Using the Terminal
It is really simple. Go to a Terminal and type:
sudo dd if=~/Desktop/linuxmint.iso of=/dev/sdx oflag=direct bs=1048576
Where ‘~/Desktop/linuxmint.iso’ is the name and location of your downloaded image (located at the desktop in this example) and ‘/dev/sdx’ is the target USB drive. If your system doesn’t support ‘oflag=direct’, you can just leave it out as it is simply intended to speed up the process a bit.
If you don’t know about the target USB drive path, run this command and figure out your destination drive.
sudo fdisk -l
Warning: Make sure to set the correct device path, as this process will delete all data that was on the specified device previously!
Remember, don’t include an integer for the USB drive, e.g. ‘/dev/sdx1’, as it would refer to the existing partition on that drive and not the drive itself.

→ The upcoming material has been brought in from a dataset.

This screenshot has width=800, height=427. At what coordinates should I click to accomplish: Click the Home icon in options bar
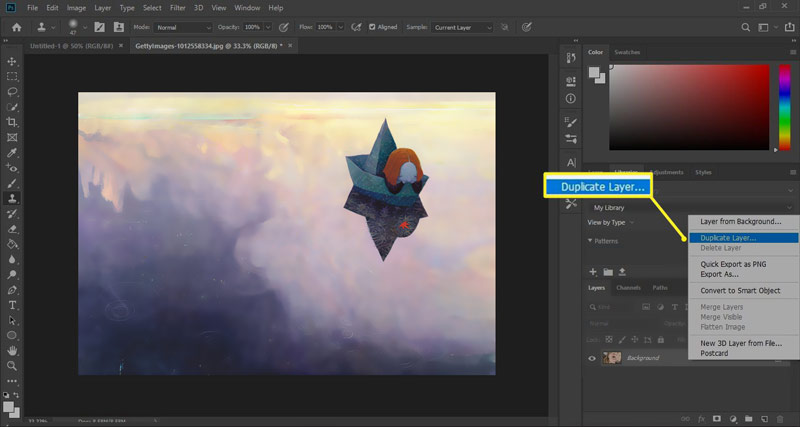17,27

When the USB has been properly created by ‘dd’, there should be an output similar to this:
sudo dd if=~/Desktop/linuxmint.iso of=/dev/sdb oflag=direct bs=1048576
706+1 records in
706+1 records out
740601856 bytes (741 MB) copied, 91.7024 s, 8.1 MB/s
To install imageWriter, open a Terminal and run this command:
apt install usb-imagewriter
Launch imageWriter from the menu, select your ISO image and your USB device and press “Write to device”.
Note: Some early versions of imageWriter only accept .img files. If the tool won’t accept .iso files, simply rename the ISO file from .iso to .img.